Die Tradition des Abschiednehmens

Mit Ruhe und Respekt von einem geliebten Menschen Abschied zu nehmen, gehört schon seit Jahrtausenden zu unserer Trauerkultur. Man hielt gemeinsam die Totenwache bei der Aufbahrung des Verstorbenen im "besten Zimmer" des Hauses. Dabei sprach man Gebete und begleitete den Verstorbenen auf seinem letzten Weg. Die Menschen waren geborgen im Glauben und durch feste Rituale.
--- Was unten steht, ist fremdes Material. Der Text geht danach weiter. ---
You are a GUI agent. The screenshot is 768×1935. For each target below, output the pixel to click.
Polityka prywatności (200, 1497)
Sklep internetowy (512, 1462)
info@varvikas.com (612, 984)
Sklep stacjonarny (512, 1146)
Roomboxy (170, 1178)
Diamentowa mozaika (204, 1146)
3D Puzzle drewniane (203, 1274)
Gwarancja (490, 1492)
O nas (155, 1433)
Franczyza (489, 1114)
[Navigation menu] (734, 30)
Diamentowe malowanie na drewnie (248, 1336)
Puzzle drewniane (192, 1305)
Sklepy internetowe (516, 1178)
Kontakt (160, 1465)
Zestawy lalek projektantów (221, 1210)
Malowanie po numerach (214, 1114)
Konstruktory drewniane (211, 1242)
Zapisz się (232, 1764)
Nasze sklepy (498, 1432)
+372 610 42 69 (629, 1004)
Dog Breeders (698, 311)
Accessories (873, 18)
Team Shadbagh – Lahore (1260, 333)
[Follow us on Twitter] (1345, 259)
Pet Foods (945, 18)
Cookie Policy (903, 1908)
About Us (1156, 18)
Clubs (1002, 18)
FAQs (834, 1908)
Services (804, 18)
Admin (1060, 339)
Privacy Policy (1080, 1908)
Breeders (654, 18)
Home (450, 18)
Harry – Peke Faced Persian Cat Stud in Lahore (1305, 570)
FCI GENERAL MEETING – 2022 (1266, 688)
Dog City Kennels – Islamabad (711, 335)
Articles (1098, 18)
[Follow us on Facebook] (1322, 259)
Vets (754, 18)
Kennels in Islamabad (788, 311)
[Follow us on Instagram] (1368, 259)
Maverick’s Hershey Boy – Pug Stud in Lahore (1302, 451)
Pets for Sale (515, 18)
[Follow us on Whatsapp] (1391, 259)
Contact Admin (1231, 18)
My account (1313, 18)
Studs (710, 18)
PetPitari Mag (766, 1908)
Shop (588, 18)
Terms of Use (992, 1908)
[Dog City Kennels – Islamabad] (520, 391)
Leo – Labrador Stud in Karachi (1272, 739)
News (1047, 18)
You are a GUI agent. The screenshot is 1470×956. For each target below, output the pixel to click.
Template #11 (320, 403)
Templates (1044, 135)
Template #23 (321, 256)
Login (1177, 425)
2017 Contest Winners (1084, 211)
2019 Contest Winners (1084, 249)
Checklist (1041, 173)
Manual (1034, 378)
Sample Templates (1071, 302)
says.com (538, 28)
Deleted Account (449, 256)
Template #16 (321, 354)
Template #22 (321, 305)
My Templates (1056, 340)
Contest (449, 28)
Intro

Rituale helfen, ein wenig Halt zu finden. Abschied nehmen kann bedeuten, den Verstorbenen noch einmal anzuschauen, ihn zu berühren, zu streicheln, mit ihm zu reden, sich zu bedanken oder sich für etwas zu entschuldigen. Die eigenen Gefühle in einem Brief auszudrücken neben allem, was man gerne noch gesagt hätte, kann zum Beispiel bei einem plötzlichen Tod sehr hilfreich sein. Dieser Brief kann dem Verstorbenen in den Sarg oder die Urne gelegt werden. Auch ein Bild oder persönliche Dinge als Sargbeigaben können beim Abschiednehmen helfen und beginnen den Weg der Trauerbewältigung.

Viele Gespräche mit Trauernden haben uns gezeigt, wie wichtig ihnen eine letzte Verabschiedung in aller Ruhe vom geliebten Menschen war und wie sehr sie ihnen bei der Trauerbewältigung geholfen hat. Auf Wunsch gestalten wir die Abschiednahme mit persönlicher Begleitung oder seelsorgerischer bzw. psychosozialer Unterstützung.